Stated task —
Recast the stretch of lines from the one containing "You are a GUI" through the one containing "coord(1580,113)" as a numbered list with blank lines omitted. Leave the pictures out of your answer.

Exercise data —
=====
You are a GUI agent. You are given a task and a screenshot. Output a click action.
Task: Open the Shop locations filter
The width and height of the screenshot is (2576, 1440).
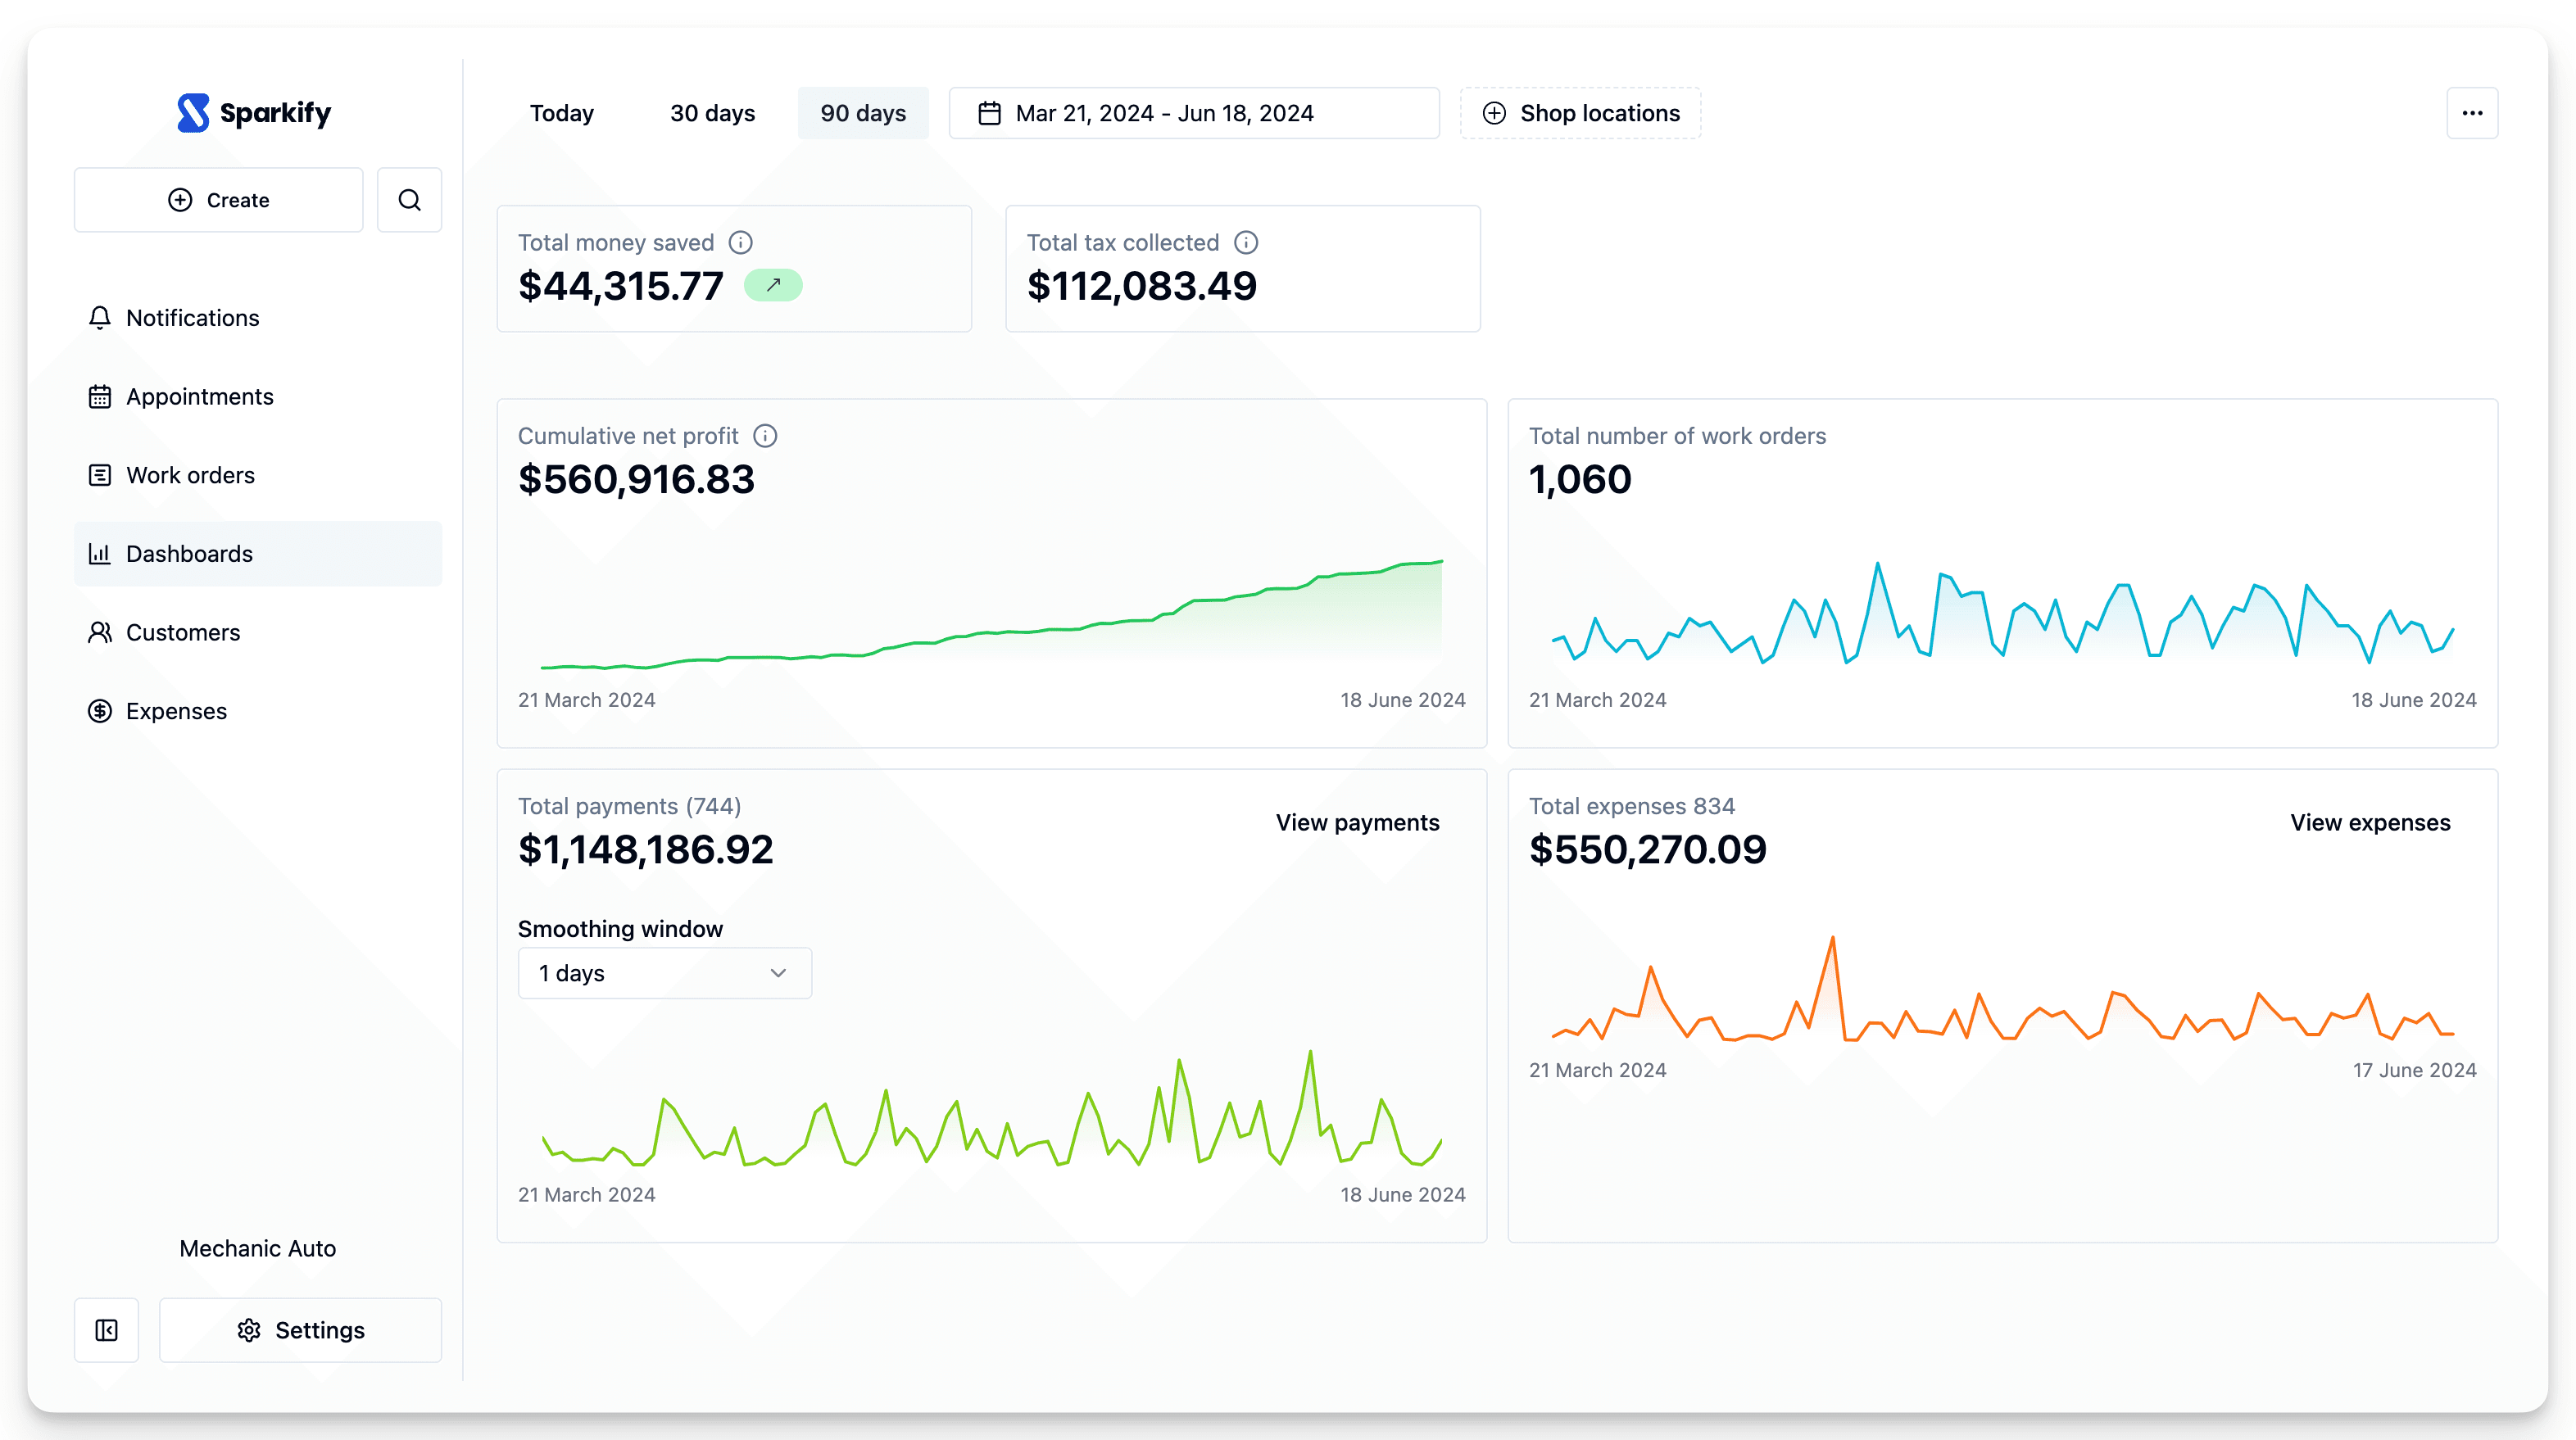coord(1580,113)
=====
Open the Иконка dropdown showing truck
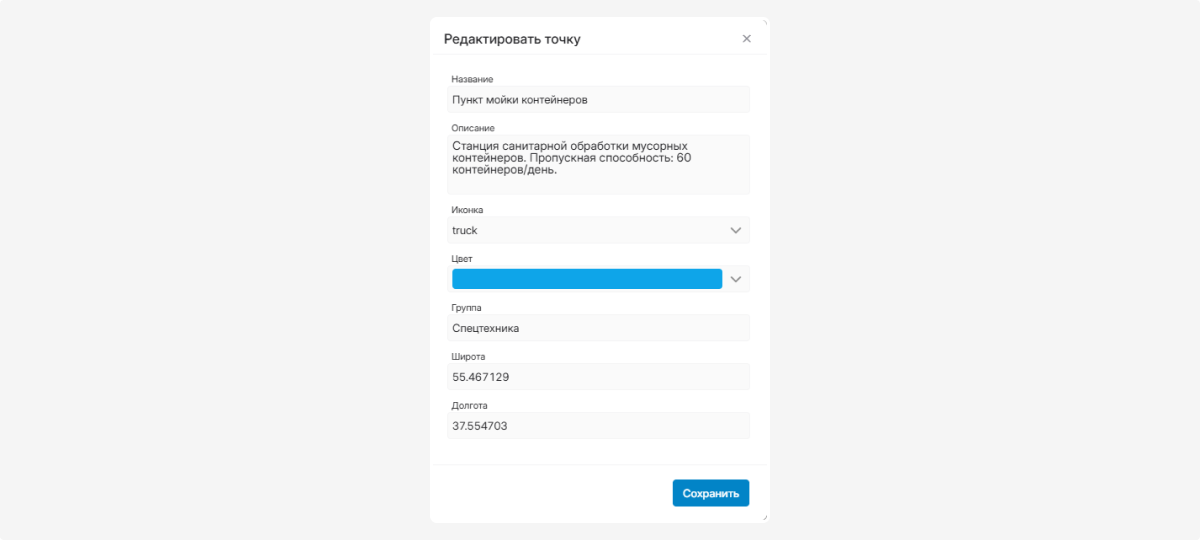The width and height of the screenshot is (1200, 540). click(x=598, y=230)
=====
Worked answer —
1. You are a GUI agent. You are given a task and a screenshot. Output a click action.
2. Task: Open the Shop locations filter
3. The width and height of the screenshot is (2576, 1440).
4. coord(1580,113)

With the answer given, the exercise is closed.